**Dataset entries:**
----------

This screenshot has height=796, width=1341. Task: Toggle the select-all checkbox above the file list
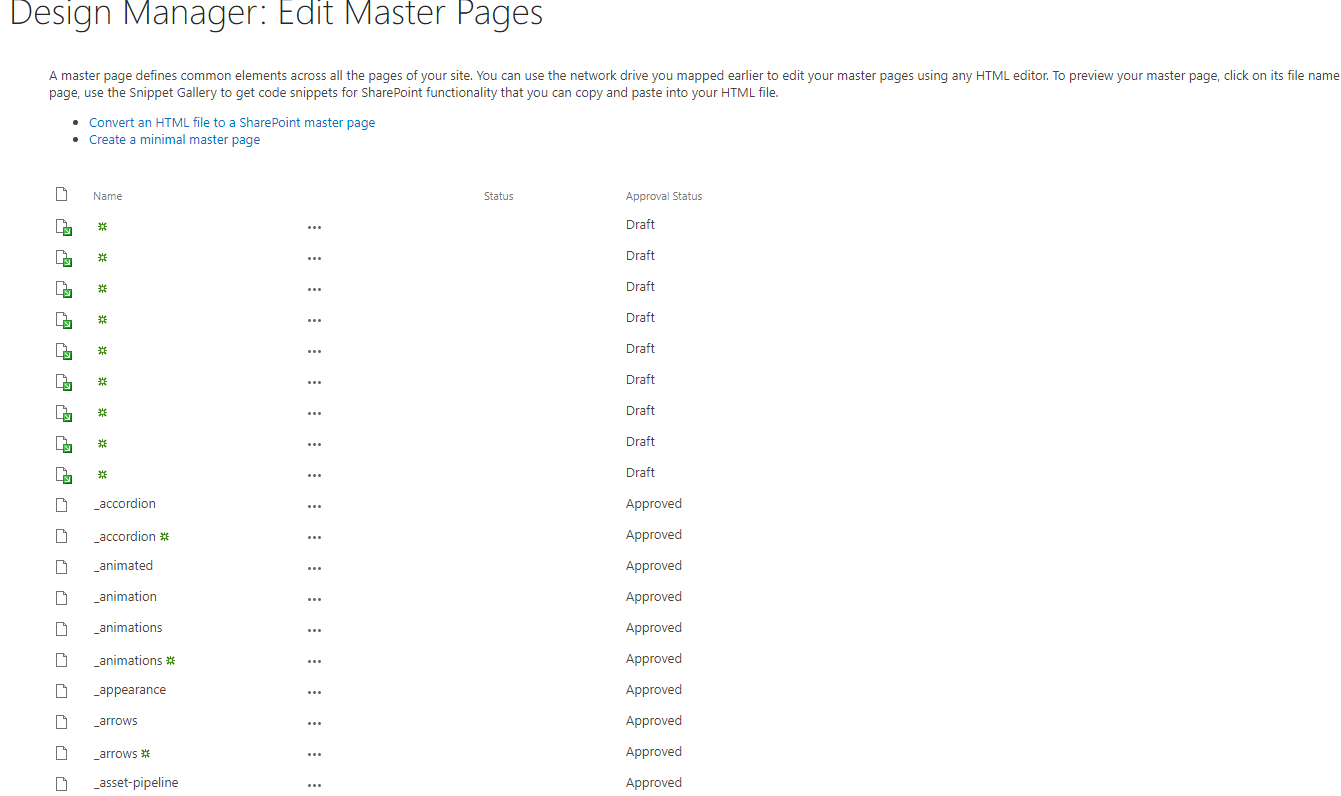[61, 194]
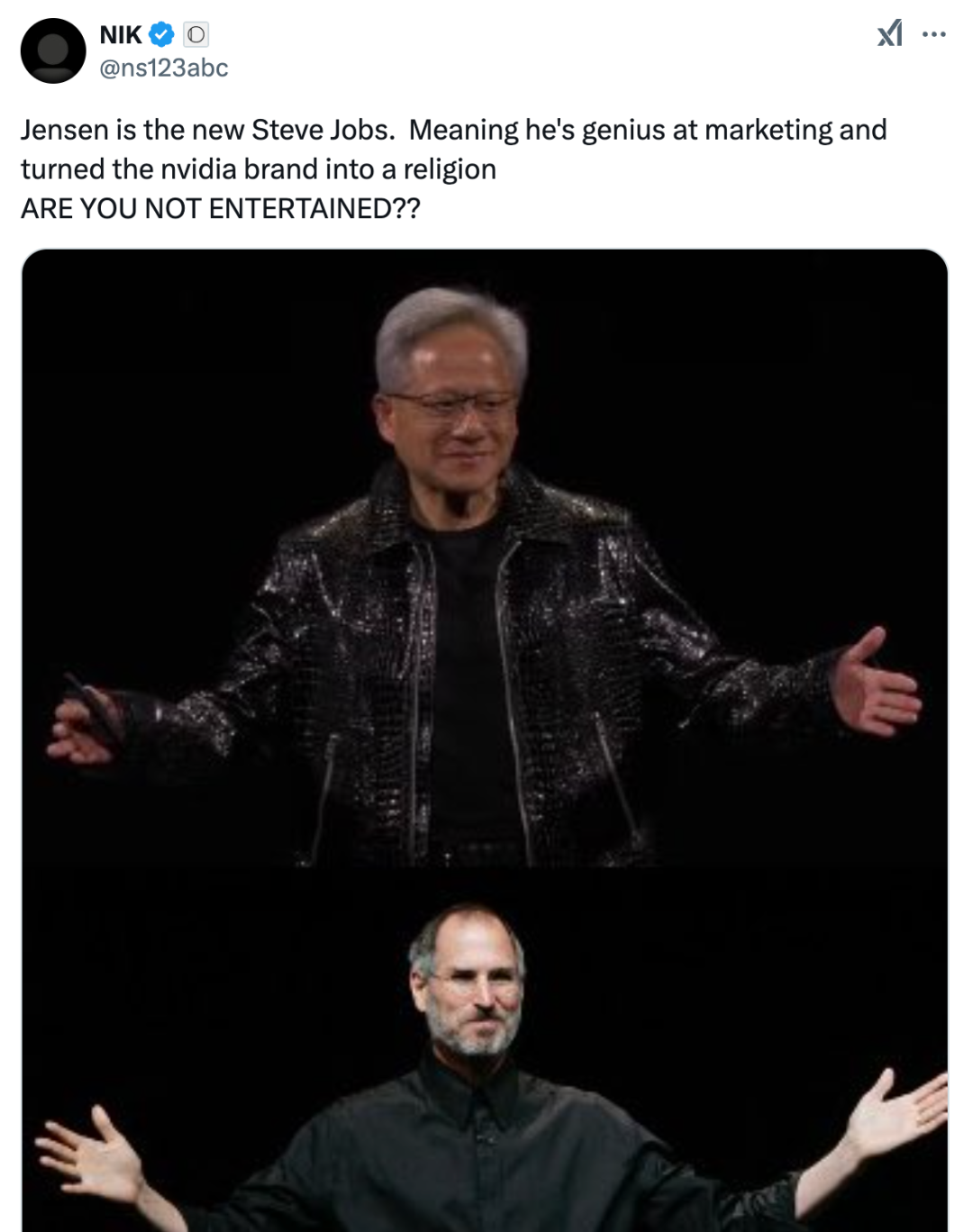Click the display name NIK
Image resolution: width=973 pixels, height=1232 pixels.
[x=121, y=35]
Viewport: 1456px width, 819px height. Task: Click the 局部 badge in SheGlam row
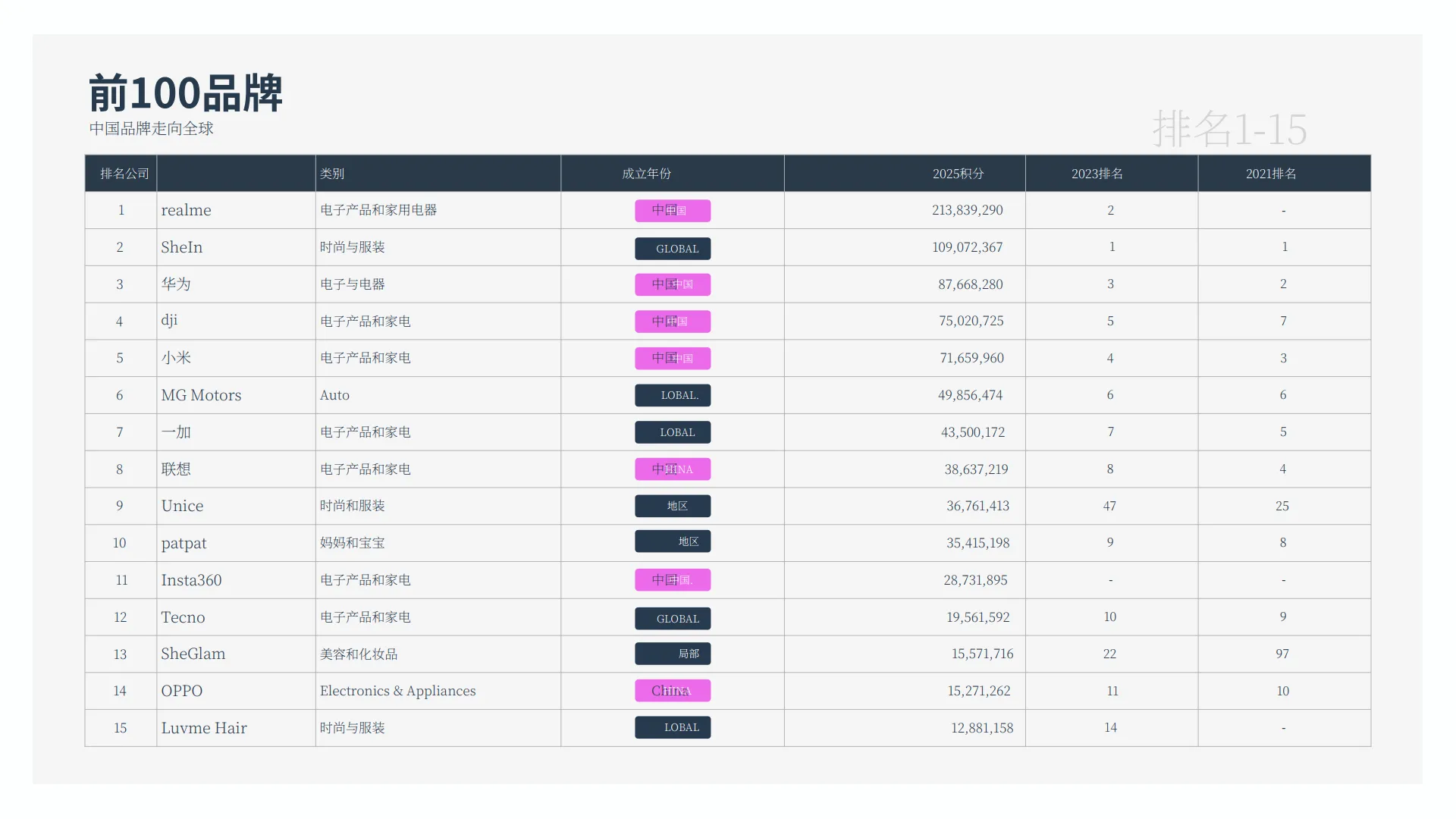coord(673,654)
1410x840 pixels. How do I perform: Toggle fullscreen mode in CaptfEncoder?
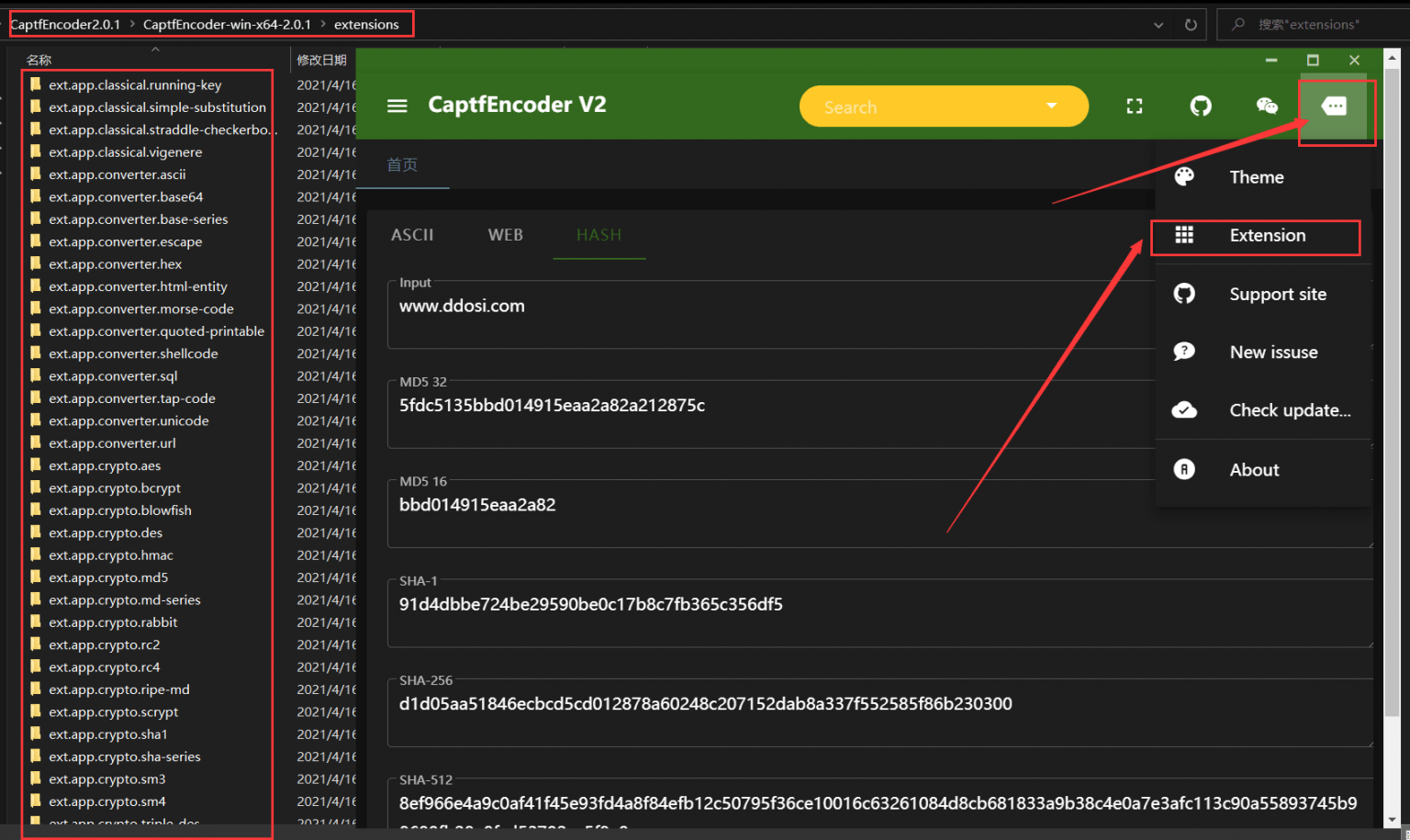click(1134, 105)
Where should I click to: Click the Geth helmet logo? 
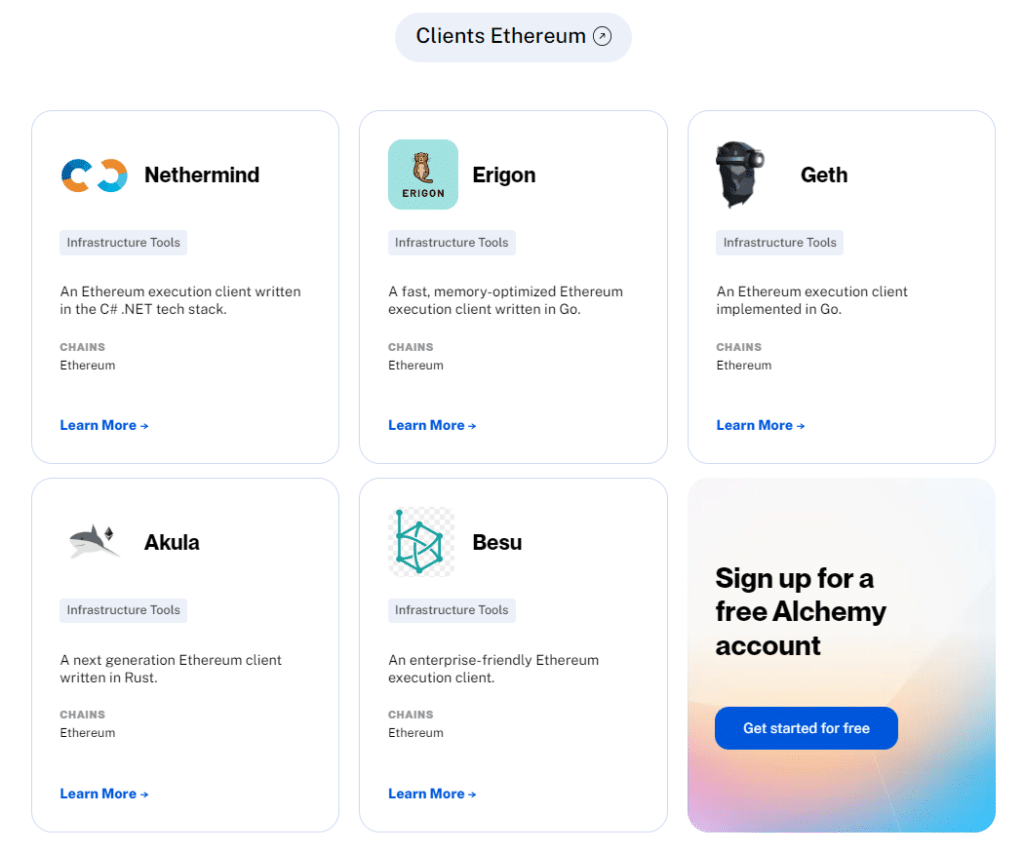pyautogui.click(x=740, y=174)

----------

**What needs to be done:**
Copy all of the records above word for word, leaving out the pictures.

**Finished exercise:**
This screenshot has height=796, width=1341. Task: Toggle the select-all checkbox above the file list
[61, 194]
Click the display name NIK
Image resolution: width=973 pixels, height=1232 pixels.
[x=121, y=35]
Viewport: 1456px width, 819px height. Task: Click the 局部 badge in SheGlam row
coord(673,654)
1410x840 pixels. How do I perform: Toggle fullscreen mode in CaptfEncoder?
click(1134, 105)
Where should I click to: Click the Geth helmet logo? 
pyautogui.click(x=740, y=174)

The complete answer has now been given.